Pain in the right arm can arise due to a variety of causes, with the most common being as a result of blows or injuries to the structure of the arm, such as those resulting from having poor posture, repetitive strain or sleeping on the arm, for example.
Arm pain can occur in any region, from the shoulder to the wrist, usually by affecting areas such as the muscles, tendons, nerves, joints, blood vessels, and skin. Only in rare cases can it indicate a more serious problem, such as a neurological disease or even a heart attack.
So, to identify the exact cause of the pain, it is necessary to seek medical attention. The doctor will make an evaluation of the symptoms, perform a physical examination of the region and, if necessary, request tests to determine the cause and indicate the most correct treatment.
The are many causes for right arm pain, but you can find the main ones below:
Intense arm exercise, common in people who go to the gym or play sports, may cause minor injuries to the muscles of the arm or joints of the shoulder, elbow, or wrist, which cause pain that usually improves after a few days of rest.
When effort is repetitive, especially in people whose work involves moving their arms, such as teachers who write on the board, machine workers, musicians or athletes, it is possible to have Work-Related Musculoskeletal Disorder (WRMSD), also known as Repetitive Stress Injury (RSI).
What to do: in order to prevent this type of injury, it is necessary to obtain advice from the doctor and physiotherapist on the correct postures that must be taken during the movements, to avoid wear to the structure of the arm and, at the moment of acute pain, the doctor may indicate anti-inflammatory medication and rest.

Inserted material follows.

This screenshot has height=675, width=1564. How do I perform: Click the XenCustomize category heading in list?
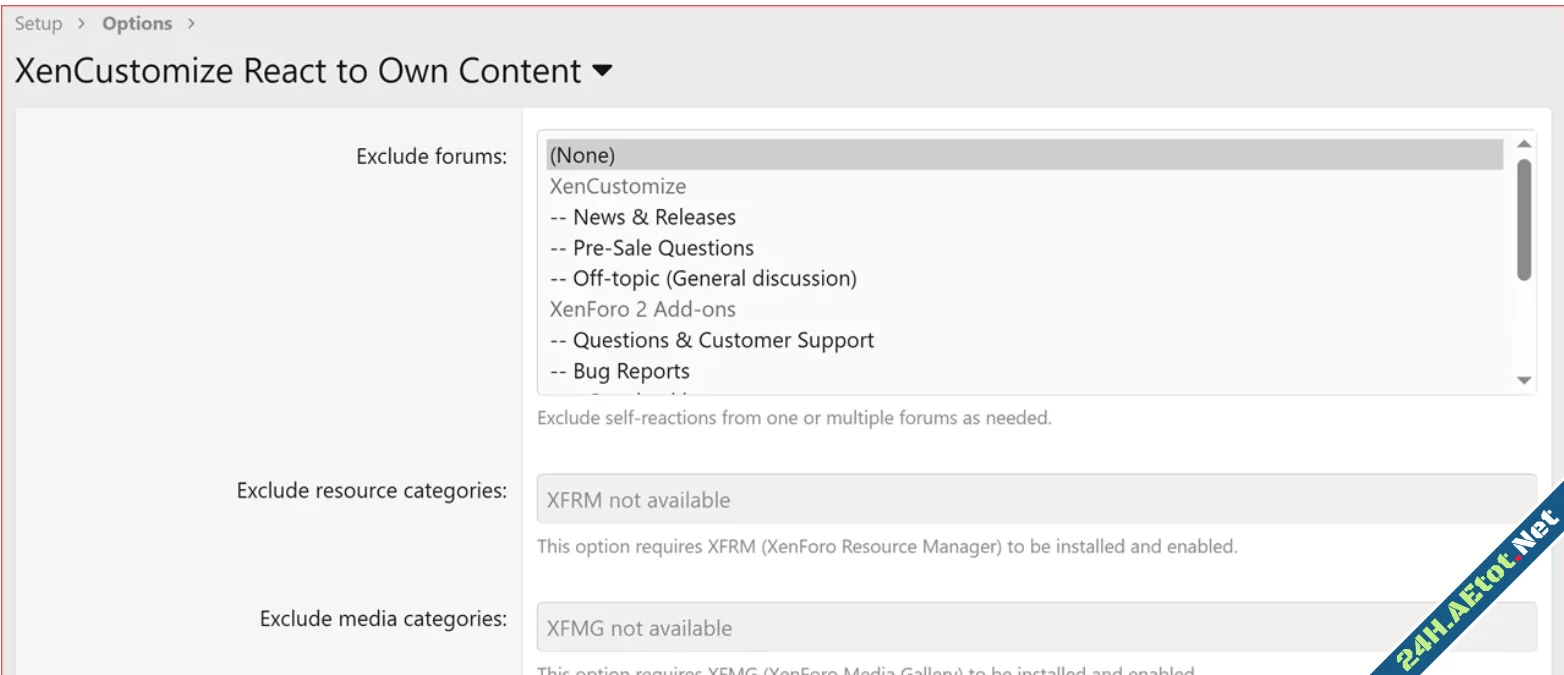(x=617, y=186)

Tendonitis is an inflammation of the tendon, a tissue that connects the muscle to the bone, which generates symptoms such as localized pain and lack of muscle strength. It can arise more easily in people who make repetitive movements with the shoulder or arm, or in sportspeople.
What to do: to treat tendonitis, it is recommended you avoid any type of exertion with the affected limb, take painkillers or anti-inflammatory drugs as indicated by the doctor, and carry out the recommended physiotherapy sessions.
3. Carpal tunnel syndrome
Carpal tunnel syndrome occurs due to compression of the nerve that extends from the arm to the hand, called the median nerve. This syndrome is characterized by the feeling of tingling and a sensation of pins and needles mainly on the thumb, index finger or middle finger.

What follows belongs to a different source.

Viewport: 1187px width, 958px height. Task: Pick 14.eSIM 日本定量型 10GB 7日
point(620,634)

This type of syndrome is more common in professionals working with their hands and wrists, such as typists, hairdressers or programmers, for example, and the symptoms appear gradually, and may even become disabling.
What to do: the treatment is guided by the orthopedist or rheumatologist and includes the use of anti-inflammatory drugs, rest and physical therapy.
4. Poor circulation
Changes in the blood circulation of the arm, caused by an obstruction in the blood vessel or a thrombosis in the veins or arteries, for example, can cause pain or a tingling sensation, heaviness and swelling of the affected limb.
Poor circulation should be suspected when the extremities of the hands are very pale or purplish, there is swelling in the arm or hands or a tingling sensation.
What to do: it is necessary to see a general practitioner or angiologist, who will make a detailed evaluation and will ask for examinations like a Doppler ultrasound of the arm. Treatment depends on the cause, and may involve fluid intake, exercise or, in more severe cases, the use of medication to facilitate circulation.
5. Heart attack
Acute myocardial infarction or angina can cause chest pain radiating to the arm, and, although it is more common in the left arm, it may radiate to the right arm. This symptom of infarction is rare, but it can occur primarily in the elderly, diabetics or women, who may present atypical symptoms more often.
Arm pain that indicates a heart attack is usually associated with a burning or tightening sensation, chest pain, shortness of breath, nausea, or sweating.
What to do: if a heart attack is suspected, it is recommended that you go to the emergency room so that the doctor can evaluate the symptoms and ask for tests, which may or may not confirm the problem.